Task to carry out
Quote the lines of the records exactly, starting at the line that contains "Given: Click the Users person icon" and ending at the line that contains "[x=673, y=69]", with both of those lines included.

-- Begin Given data --

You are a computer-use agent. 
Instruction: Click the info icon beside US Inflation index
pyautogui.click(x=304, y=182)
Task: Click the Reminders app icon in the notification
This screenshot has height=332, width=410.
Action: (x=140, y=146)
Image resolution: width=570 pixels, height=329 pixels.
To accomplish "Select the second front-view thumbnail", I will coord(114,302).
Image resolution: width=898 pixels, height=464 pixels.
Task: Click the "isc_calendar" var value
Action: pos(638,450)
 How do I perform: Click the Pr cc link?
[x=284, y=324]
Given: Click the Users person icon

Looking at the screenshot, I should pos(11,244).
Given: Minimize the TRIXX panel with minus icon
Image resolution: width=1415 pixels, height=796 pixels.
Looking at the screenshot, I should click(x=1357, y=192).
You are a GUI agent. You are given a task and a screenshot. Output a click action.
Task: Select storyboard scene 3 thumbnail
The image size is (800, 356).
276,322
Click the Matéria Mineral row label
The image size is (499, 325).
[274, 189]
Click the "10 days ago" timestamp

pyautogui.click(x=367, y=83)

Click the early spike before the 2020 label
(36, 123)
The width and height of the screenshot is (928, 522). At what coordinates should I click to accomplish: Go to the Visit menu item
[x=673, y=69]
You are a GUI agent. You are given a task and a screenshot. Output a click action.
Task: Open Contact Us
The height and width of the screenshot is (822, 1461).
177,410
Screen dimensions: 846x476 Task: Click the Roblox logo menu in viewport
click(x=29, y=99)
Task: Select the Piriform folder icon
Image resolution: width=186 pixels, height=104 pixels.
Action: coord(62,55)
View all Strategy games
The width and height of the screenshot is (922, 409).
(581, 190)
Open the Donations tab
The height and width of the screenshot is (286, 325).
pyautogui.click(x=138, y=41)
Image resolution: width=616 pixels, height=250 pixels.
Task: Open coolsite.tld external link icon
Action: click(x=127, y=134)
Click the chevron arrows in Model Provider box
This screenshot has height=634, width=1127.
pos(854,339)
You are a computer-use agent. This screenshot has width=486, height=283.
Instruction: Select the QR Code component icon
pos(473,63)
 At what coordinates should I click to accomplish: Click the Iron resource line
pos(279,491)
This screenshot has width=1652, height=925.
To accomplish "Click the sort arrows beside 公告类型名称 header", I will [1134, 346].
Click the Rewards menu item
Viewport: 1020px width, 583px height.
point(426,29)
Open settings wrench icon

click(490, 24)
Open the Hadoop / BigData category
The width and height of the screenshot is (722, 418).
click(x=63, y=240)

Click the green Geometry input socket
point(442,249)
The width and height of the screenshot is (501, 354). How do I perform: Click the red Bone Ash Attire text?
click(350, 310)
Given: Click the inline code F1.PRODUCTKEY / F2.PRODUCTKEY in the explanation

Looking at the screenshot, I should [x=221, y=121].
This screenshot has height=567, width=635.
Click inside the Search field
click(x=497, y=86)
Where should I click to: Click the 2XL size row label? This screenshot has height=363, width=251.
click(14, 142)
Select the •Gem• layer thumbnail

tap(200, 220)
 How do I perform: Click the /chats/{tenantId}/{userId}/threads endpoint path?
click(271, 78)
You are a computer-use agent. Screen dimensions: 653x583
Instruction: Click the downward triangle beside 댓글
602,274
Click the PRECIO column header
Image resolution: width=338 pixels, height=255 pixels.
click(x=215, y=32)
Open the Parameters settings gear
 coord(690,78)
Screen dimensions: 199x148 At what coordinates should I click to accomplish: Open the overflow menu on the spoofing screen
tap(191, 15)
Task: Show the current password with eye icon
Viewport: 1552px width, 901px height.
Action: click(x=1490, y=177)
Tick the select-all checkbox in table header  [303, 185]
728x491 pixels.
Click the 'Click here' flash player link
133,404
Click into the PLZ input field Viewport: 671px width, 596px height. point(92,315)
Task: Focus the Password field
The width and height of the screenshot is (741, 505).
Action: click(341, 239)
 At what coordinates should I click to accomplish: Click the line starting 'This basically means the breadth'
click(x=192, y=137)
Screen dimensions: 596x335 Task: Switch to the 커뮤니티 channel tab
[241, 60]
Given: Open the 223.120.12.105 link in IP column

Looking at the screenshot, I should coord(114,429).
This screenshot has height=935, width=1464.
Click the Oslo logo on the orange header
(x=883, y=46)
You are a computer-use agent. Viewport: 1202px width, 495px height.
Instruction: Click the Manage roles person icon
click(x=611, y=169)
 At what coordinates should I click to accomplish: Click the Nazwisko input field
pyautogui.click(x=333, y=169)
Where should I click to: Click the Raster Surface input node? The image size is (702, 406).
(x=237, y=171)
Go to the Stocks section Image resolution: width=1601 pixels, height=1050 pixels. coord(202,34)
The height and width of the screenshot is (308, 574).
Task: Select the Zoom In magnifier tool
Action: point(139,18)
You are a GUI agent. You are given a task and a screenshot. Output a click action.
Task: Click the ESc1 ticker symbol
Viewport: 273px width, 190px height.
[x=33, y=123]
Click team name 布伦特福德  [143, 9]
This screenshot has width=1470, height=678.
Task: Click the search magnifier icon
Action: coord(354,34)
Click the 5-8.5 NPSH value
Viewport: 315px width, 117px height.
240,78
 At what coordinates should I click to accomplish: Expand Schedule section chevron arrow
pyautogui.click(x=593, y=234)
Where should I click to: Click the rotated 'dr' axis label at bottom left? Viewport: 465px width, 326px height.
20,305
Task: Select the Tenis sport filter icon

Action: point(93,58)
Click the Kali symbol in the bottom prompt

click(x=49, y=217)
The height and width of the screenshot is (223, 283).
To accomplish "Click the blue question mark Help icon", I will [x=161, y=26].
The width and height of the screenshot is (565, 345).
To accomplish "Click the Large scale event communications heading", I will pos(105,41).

-- End Given data --

Result of the exercise
Given: Click the Users person icon

Looking at the screenshot, I should pos(11,244).
Given: Minimize the TRIXX panel with minus icon
Image resolution: width=1415 pixels, height=796 pixels.
Looking at the screenshot, I should click(x=1357, y=192).
You are a GUI agent. You are given a task and a screenshot. Output a click action.
Task: Select storyboard scene 3 thumbnail
The image size is (800, 356).
276,322
Click the Matéria Mineral row label
The image size is (499, 325).
[274, 189]
Click the "10 days ago" timestamp

pyautogui.click(x=367, y=83)

Click the early spike before the 2020 label
(36, 123)
The width and height of the screenshot is (928, 522). At what coordinates should I click to accomplish: Go to the Visit menu item
[x=673, y=69]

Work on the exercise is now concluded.